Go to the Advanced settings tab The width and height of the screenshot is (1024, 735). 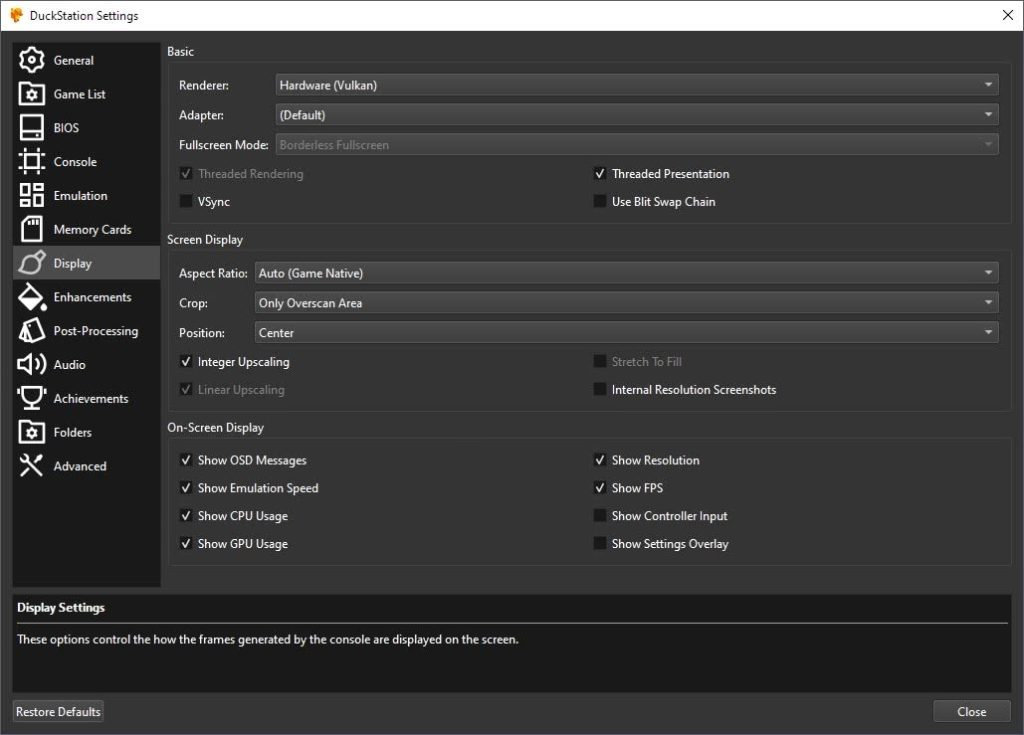(x=79, y=466)
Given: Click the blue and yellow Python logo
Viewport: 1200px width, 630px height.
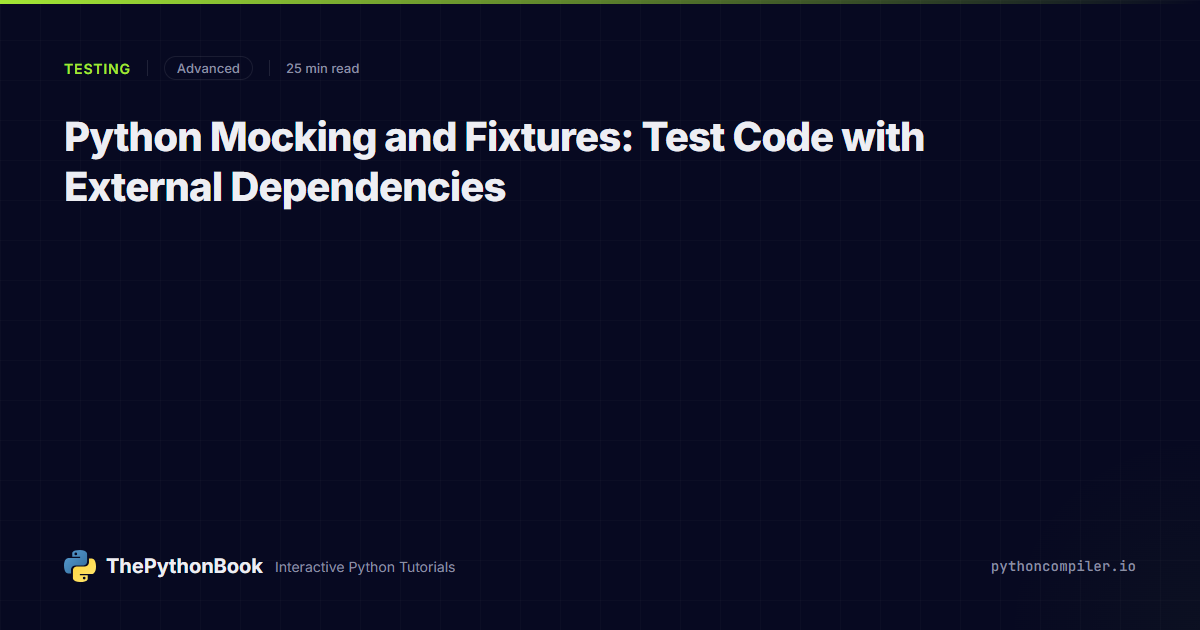Looking at the screenshot, I should click(x=80, y=566).
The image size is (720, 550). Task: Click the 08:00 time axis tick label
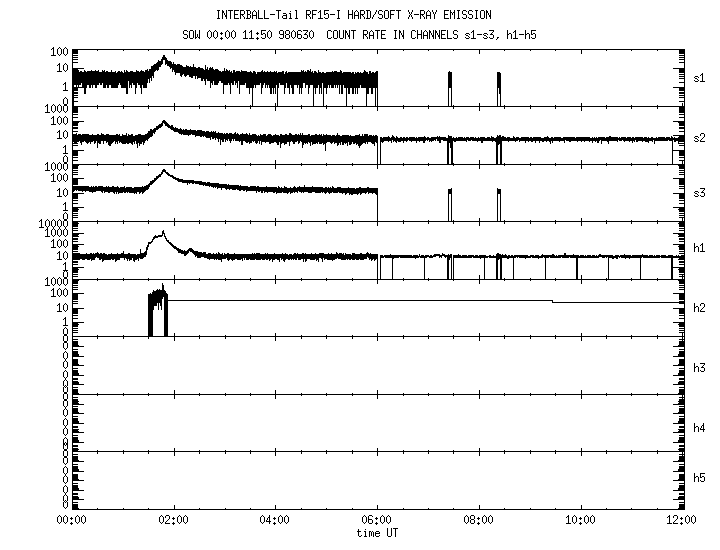(x=478, y=521)
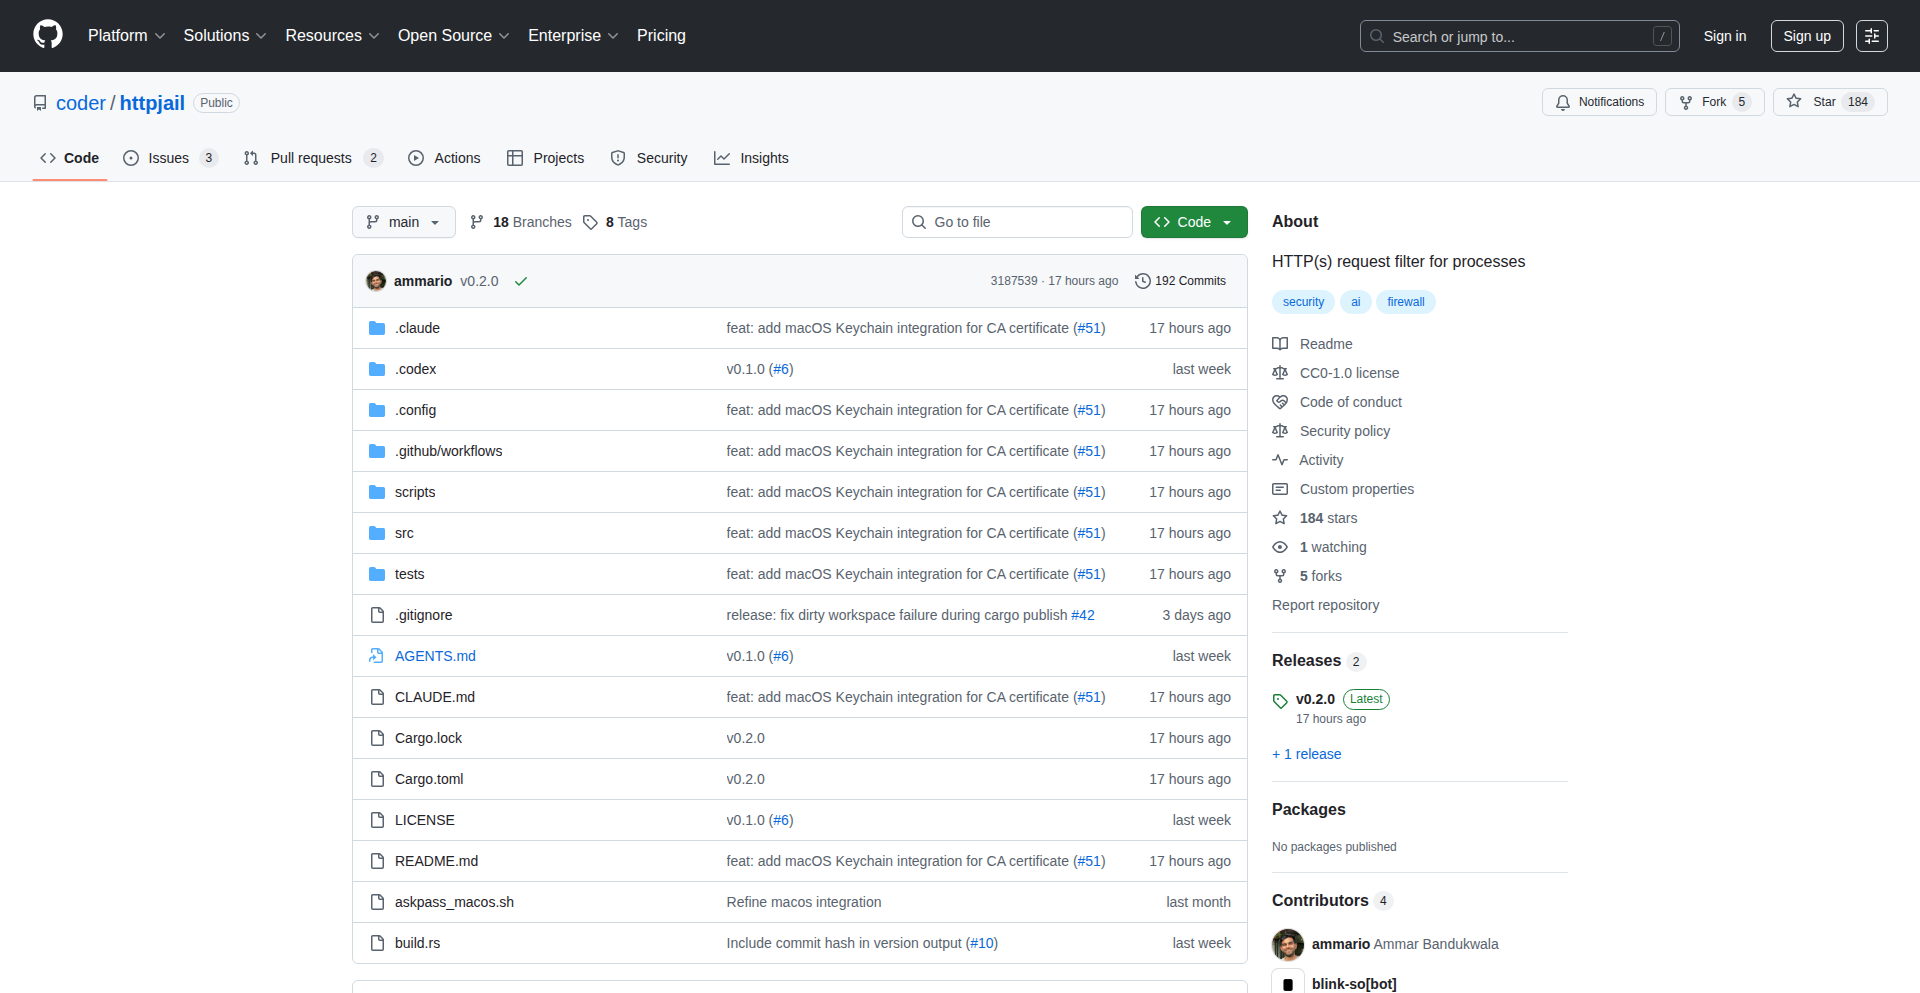Select the firewall topic tag

(1405, 302)
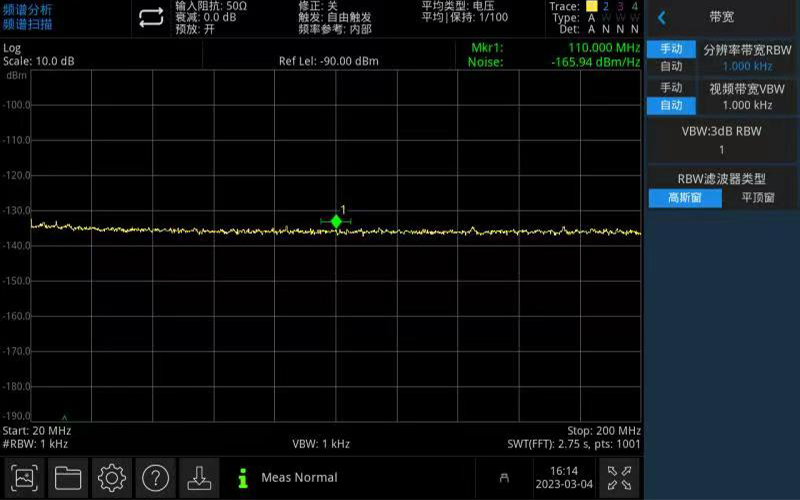Viewport: 800px width, 500px height.
Task: Click the green info status icon
Action: [x=242, y=478]
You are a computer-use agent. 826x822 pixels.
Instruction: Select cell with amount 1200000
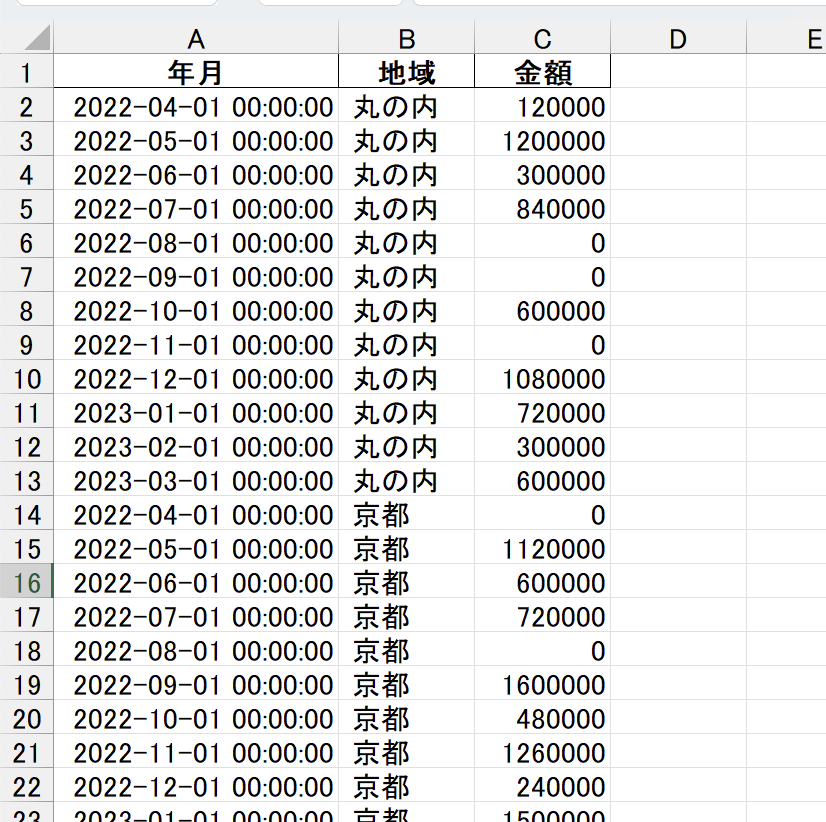543,139
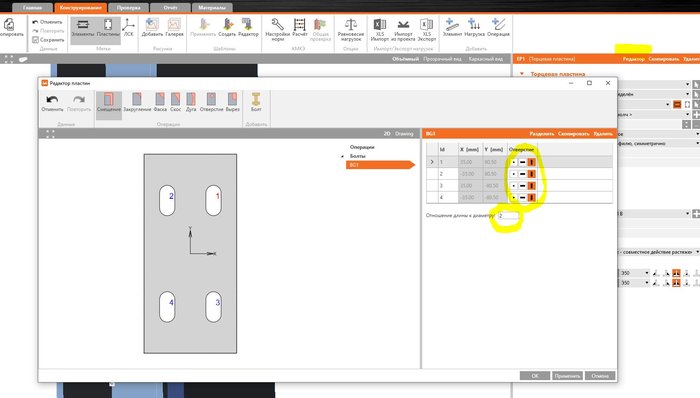This screenshot has height=398, width=700.
Task: Pick the Отверстие hole operation
Action: (211, 102)
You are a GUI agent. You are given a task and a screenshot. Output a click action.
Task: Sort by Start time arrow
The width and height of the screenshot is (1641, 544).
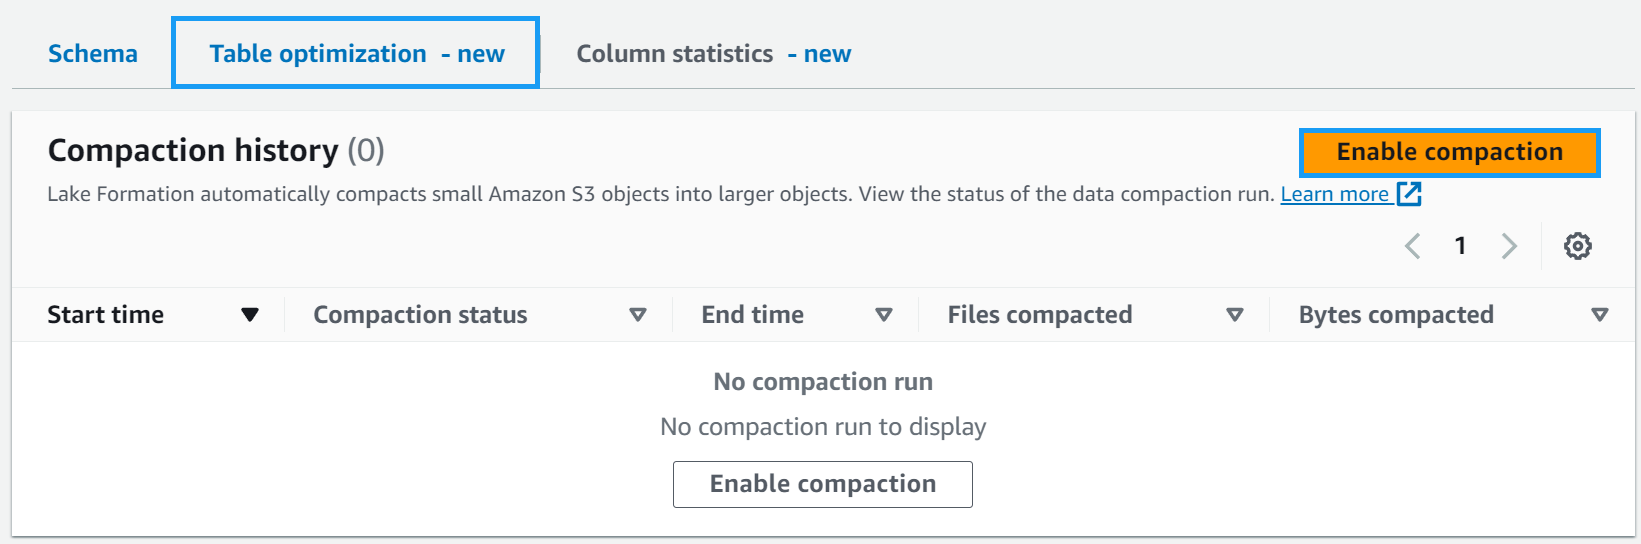(x=250, y=315)
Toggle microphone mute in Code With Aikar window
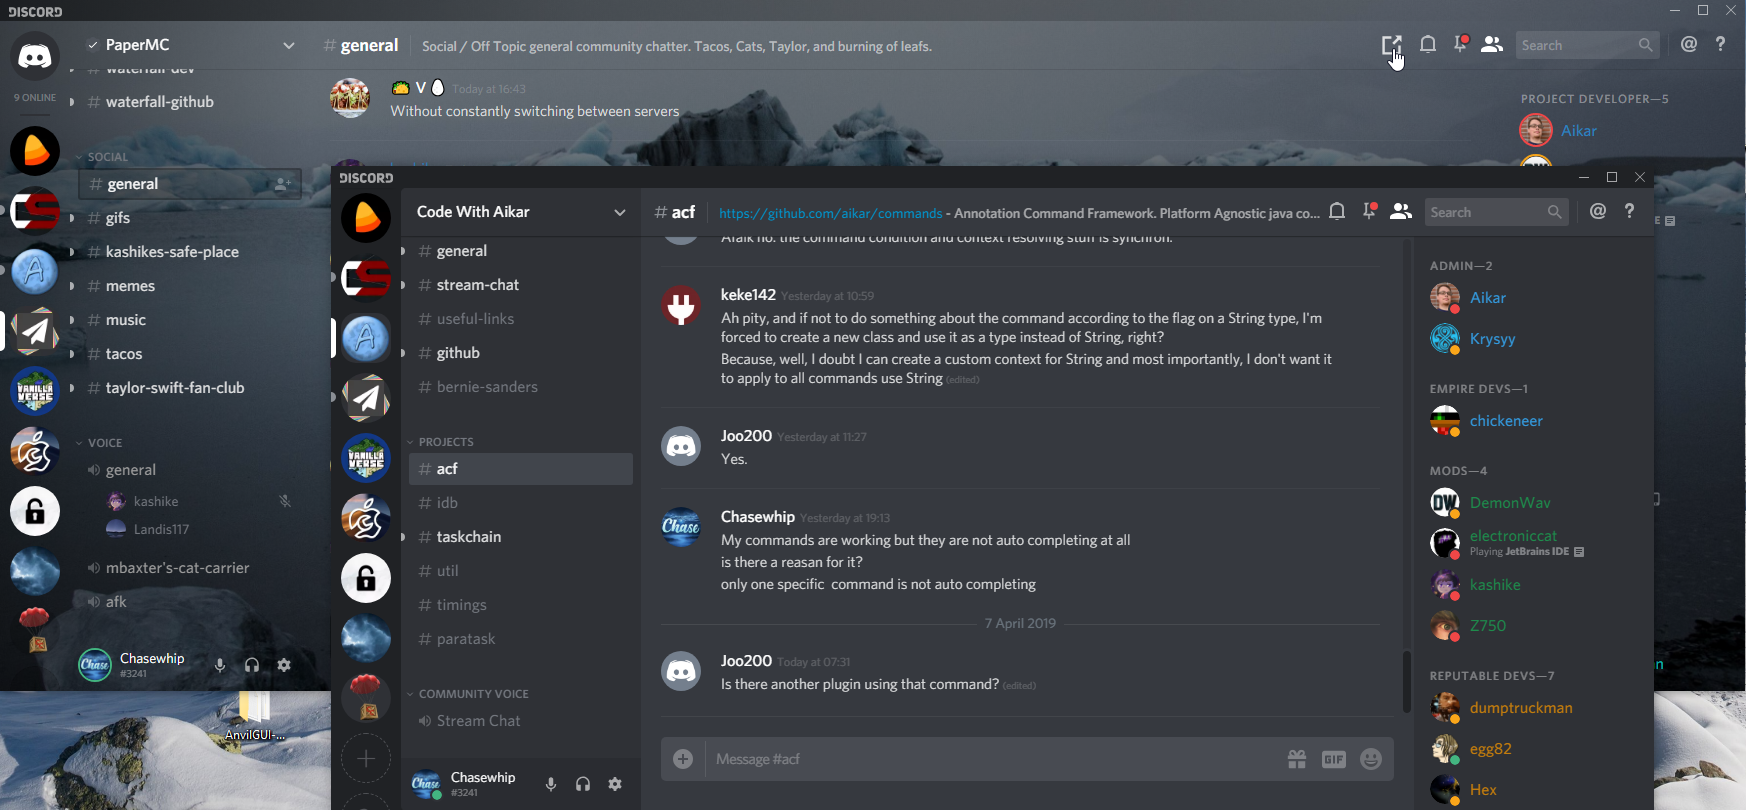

- [Activity]: Find the line with "The image size" and the line with "You are a computer-use agent. 826x822 pixels." in the records above. Copy both and all lines between them exactly, without pictures.

- [Output below]:
The image size is (720, 550). Task: Click the 08:00 time axis tick label
(x=478, y=521)
Select the firewall topic tag

(1405, 302)
Viewport: 800px width, 500px height.
Task: Click the green info status icon
Action: [x=242, y=478]
You are a computer-use agent. 826x822 pixels.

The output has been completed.